The little girl wearing a red plaid dress patiently waited for me to finish a conversation with the music director.
Sunday morning worship had finished for the week. The congregation had faithfully marched forth into the fellowship hall for cookies, coffee, and conversations. I was standing in the sanctuary near the pulpit engaged in a discussion about next week’s service. Judging by the girl’s height and appearance, I guessed she might have been seven or 8 years old.
When I finished my “adult” conversation, I looked at the little girl and smiled. “Hello,” I said, “I’m Pastor Grice.”
“I’m Maria,” she said as she extended her hand to shake mine.
“How are you today?” I asked.
“Fine,” she said. “Thank you for praying for Dorothy this morning.”
Dorothy? It took a second for me to register what the girl had just said. Then I remembered: yes, Dorothy.
Filling in as a guest minister to preach and lead worship during September, I did not have many opportunities to get to know each member of the congregation. Other than shaking hands, offering greetings of “Good Morning” and “Thanks for being here today,” and exchanging the pleasantries people who are more strangers than even acquaintances exchange with one another, I had few opportunities or shared experiences to come to know the members and worshippers on a personal level. That’s how it is with “substitute clergy” and “pastoral temps.”
The few people I knew by name included the man from the church’s worship committee who contacted me to lead Sunday services, the music director, and the secretary. These three were the people I’d work with, although I did meet and remember the names of several parishioners and those who served as liturgists to read scripture and the everlastingly valuable and eternally inspiring church announcements. Now I knew Maria.
“Thank you for writing about Dorothy on the prayer card the usher handed to me during the service,” I said. “I’m sorry she passed away. How are you feeling?”
“I’m OK,” Maria said.
“I know how hard it is to lose those we love. Did you know her for a long time?” I asked, and then realized that was kind of a dumb question to ask a 7 or 8 year old.
“All my life,” she answered, and added, “But she was very old; and she’d been pretty sick.”
I nodded my head. Then I asked, “What was Dorothy?”
“Just an old mutt.”
“I had one like that when I grew up,” I said. “His name was Skipper. My folks got him about a year before I was born. I grew up with him. I was 16 when Skipper died and I still remember how hard I cried.”
“I cried, too,” Maria said, “but I’m better now.”

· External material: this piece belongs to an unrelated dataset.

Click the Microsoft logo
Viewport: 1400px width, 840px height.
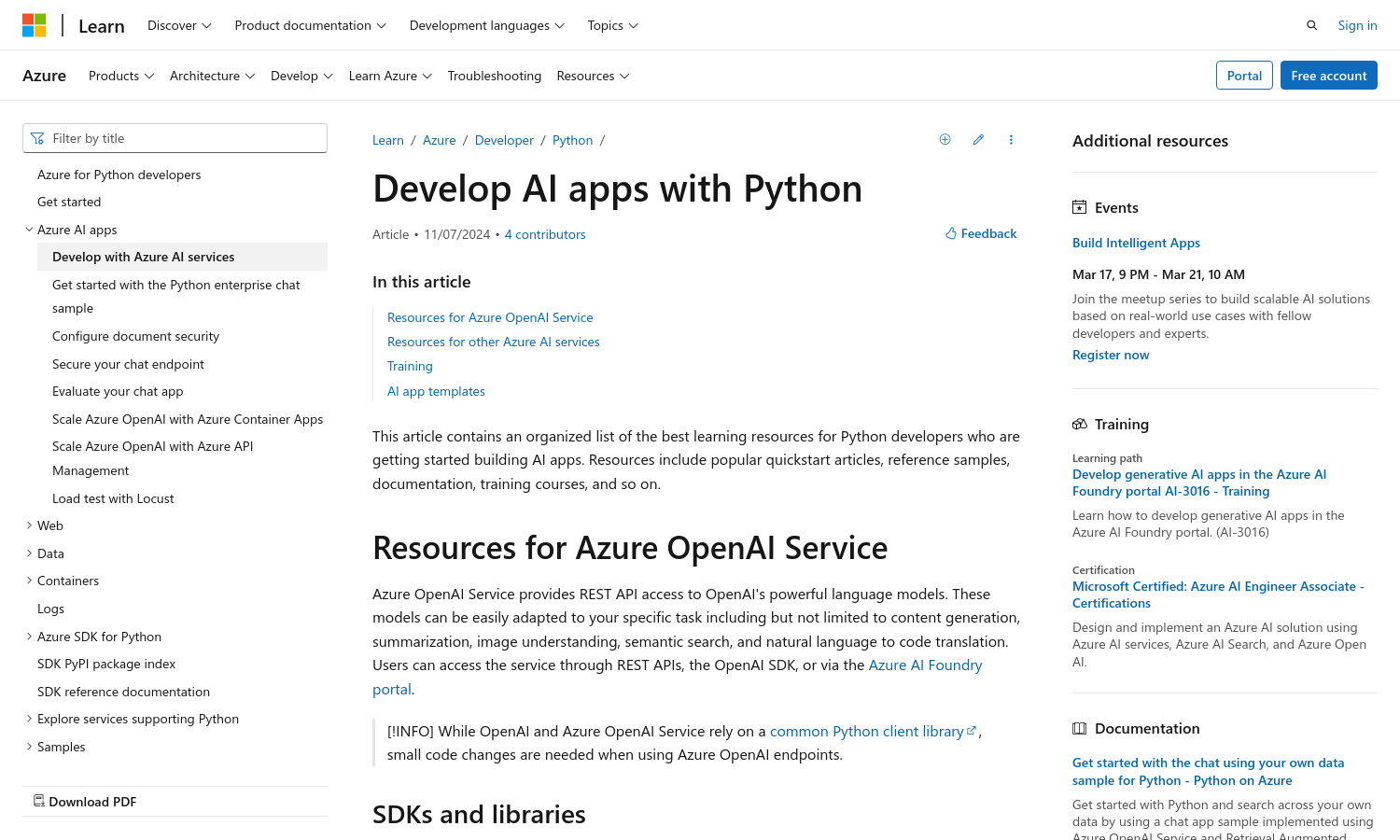pos(35,24)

“That’s good. Do you think you’ll get another dog?”
“Not right away. My mother said this isn’t a good time for us to have a dog.”
“Do you have other pets at home?”
“Fish,” she said.
“Fish are nice,” I said, “but don’t take them out of the water to play with them. And certainly don’t take them for a walk. I heard fish can’t catch a tennis ball very well; do you think that’s true?”

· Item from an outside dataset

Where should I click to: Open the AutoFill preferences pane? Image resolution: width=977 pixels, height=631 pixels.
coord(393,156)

Maria giggled. “Thank you,” she said with a big smile. “Thank you for praying for Dorothy.”
“You’re welcome, Maria,” I responded as the girl turned and hurried along the center aisle to exit the sanctuary.
Family pets are special creatures. They provide affection, entertainment, friendship, and love. Pets are near and dear to their owners, and hold a special place in their hearts. And when a pet passes away we feel the loss. We miss their companionship of being around or just being underfoot. We miss the routines of feeding them, going outdoors for a walk, or appreciating how they greet us when we return home from work or shopping.
As Maria’s prayer card read: “Pray for Dorothy, my dog, who died and went to heaven.” With our pets as with people who fill our lives we genuinely and sincerely hope our pets are in a happier, better place, perhaps even a place where we’ll have the opportunity to be together again.
The hope---and with it, the prayer---that we’ll be together with loved ones and creatures great and small seems to be embedded in the soul nearly everybody’s DNA, even that of a little girl who faced the passing of her old dog. “Good-bye, Dorothy, until we meet again in Heaven.”